There are thousands, if not millions of companies out there that make use of SCCM as an asset and inventory management tool. Within this use case, I believe SCCM is the best management tool available. It allows you to configure all sorts of hardware and software discovery options, including timelines, log storage limits, and more. With the Hardware and Software History options, it gives you granular control over the amount of changes that are stored during each discovery phase; this allows you to streamline your inventory information to the most relevant information for your inventory management needs.
Where this program completely drops the ball is with Windows Deployment. As a Windows Deployment Server, it is extremely horrible as a solution and still requires additional software to make it as robust as the WDS\MDT\AIK license-included option already available in Server 2012 R2.
There are several issues present with using base SCCM as a Deployment Server:
- Poor image building and capture operation; runs in LocalSystem account, disallowing user profile configuration
- Always integrates SCCM client into installation process; no option to disable this
- High cost of deployment, including licensing costs and software installation; difficult to create test scenarios
- Limited task sequence customization
- Limited task sequence variables
- Limited deployment customization (computer type, BIOS type, etc.)
You can get most of these features by integrating SCCM with MDT and WDS, but it’s still questionable why these features simply weren’t included with SCCM already.
Zero Touch Installation (ZTI), SCCM’s major Windows Deployment feature, is touted as an extremely efficient way to image computers in a large organization (10K+ employees). Combining ZTI with the distributed nature of SCCM is supposed to make managing remote Windows Deployments across continental lines a snap. The problem with ZTI is the lack of a reliable failsafe option in case a computer is accidentally imaged by an end user. I don’t know of too many companies that would want to spend money on additional network-based storage space to backup a computer before you image it, and this seems to be the only failsafe option you can rely on when using such a “robust” deployment methodology behind a “robust” management tool.
ZTI is NOT a deployment methodology I would advocate for ANY company managing a large I.T. infrastructure, unless you like explaining to your end users why their computers were wiped on a daily basis.
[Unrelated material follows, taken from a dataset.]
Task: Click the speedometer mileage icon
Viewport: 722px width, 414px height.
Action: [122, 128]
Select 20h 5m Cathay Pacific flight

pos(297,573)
Even across continental lines you still want to have an I.T. guy there just in case you need a physical hand to fix something. ZTI is not the answer to improving your infrastructure’s efficiency; there are simpler things you can look at first.
Instead of using ZTI, consider using the LiteTouch Installation (LTI) methodology with the Microsoft Deployment Toolkit, Windows Deployment Services and the Automated Installation Kit for Windows 10. The combination of MDT, WDS, and AIK is low-cost and allows you to deploy Windows and applications to client computers using LTI over the network. LTI is the safest methodology for deploying computers because it avoids a big support and security issue with allowing a computer to become fully imaged without prior approval from I.T. Yes, you can configure security groups and all sorts of other options to not only use ZTI more effectively but also secure ZTI deployments even further; why make things more complicated than they need to be?
As an example of what I’m talking about, the best security invention in the history of security was the lock and key. The lock and key is an extremely simple invention made thousands of years ago; we still use this to secure EVERTYHING. This practice is known as K.I.S.S. (Keep It Simple Stupid). Apply this process to your I.T. infrastructure and let me know if you still make things complicated on purpose.
Some sysadmins will say that SCCM was never meant to be a deployment server or a deployment server replacement; the extra work to make it one is worth it. Maybe that’s true.
However, this product is still sold as a simple, one-size-fits-all solution for businesses looking to manage their entire I.T. infrastructure. It’s important to realize that it’s not as good as it looks for everything it’s supposed to do. There is value in examining each solution, its parts, and its general use case to determine whether or not it’s worth it for your business needs.
In the case of SCCM, it is a wonderful asset and inventory management tool; there’s no doubting that. It just falls flat with everything else it’s supposed to do, especially with Windows Deployment. Microsoft seriously needs to re-work its Windows Deployment modules for the next version of this program. There is little value in using SCCM as a Windows Deployment server when it’s missing several features out of the box, and I would definitely consider lower-cost and easier-to-use alternatives if you need Windows Deployment automation features.